Recreating KeyError: "None of [Index(['name'], dtype='object')] are in the [columns]"
import pandas as pd
df = [{'A': [1,4,5], 'B': [4,5,6], 'C':['a','b','c']}]
df = pd.DataFrame(df[0])
df = df[['D']]
print(df)
Output -:
KeyError: "None of [Index(['D'], dtype='object')] are in the [columns]"
Solution -: You can see there is no column called 'D' in the data frame.

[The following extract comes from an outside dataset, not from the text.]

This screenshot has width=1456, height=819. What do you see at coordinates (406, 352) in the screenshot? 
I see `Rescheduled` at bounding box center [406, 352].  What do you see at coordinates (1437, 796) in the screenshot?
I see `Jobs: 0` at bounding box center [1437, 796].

Therefore, recheck your columns
Adding 'D' and see what happens
import pandas as pd
df = [{'A': [1,4,5], 'B': [4,5,6], 'C':['a','b','c'], 'D': []}]
df = pd.DataFrame(df[0])
df = df[['D']]
print(df)
Output -:
ValueError: arrays must all be same length
Solution -: column 'D' need to fill same data count as 'A', 'B', and 'C'
Overcome from those two problems
import pandas as pd
df = [{'A': [1,4,5], 'B': [4,5,6], 'C':['a','b','c'], 'D':[]}]
df = pd.DataFrame.from_dict(df[0], orient='index')
df.transpose()
print(df)
Output -:
0 1 2
A 1 4 5
B 4 5 6
C a b c
D None None None
You can see columns are now represented as rows. You can use loc to select each row column.
import pandas as pd
df = [{'A': [1,4,5], 'B': [4,5,6], 'C':['a','b','c'], 'D':[]}]
df = pd.DataFrame.from_dict(df[0], orient='index')
df.transpose()
df = df.loc[['A']] # uses loc
print(df)
Output -:
0 1 2
A 1 4 5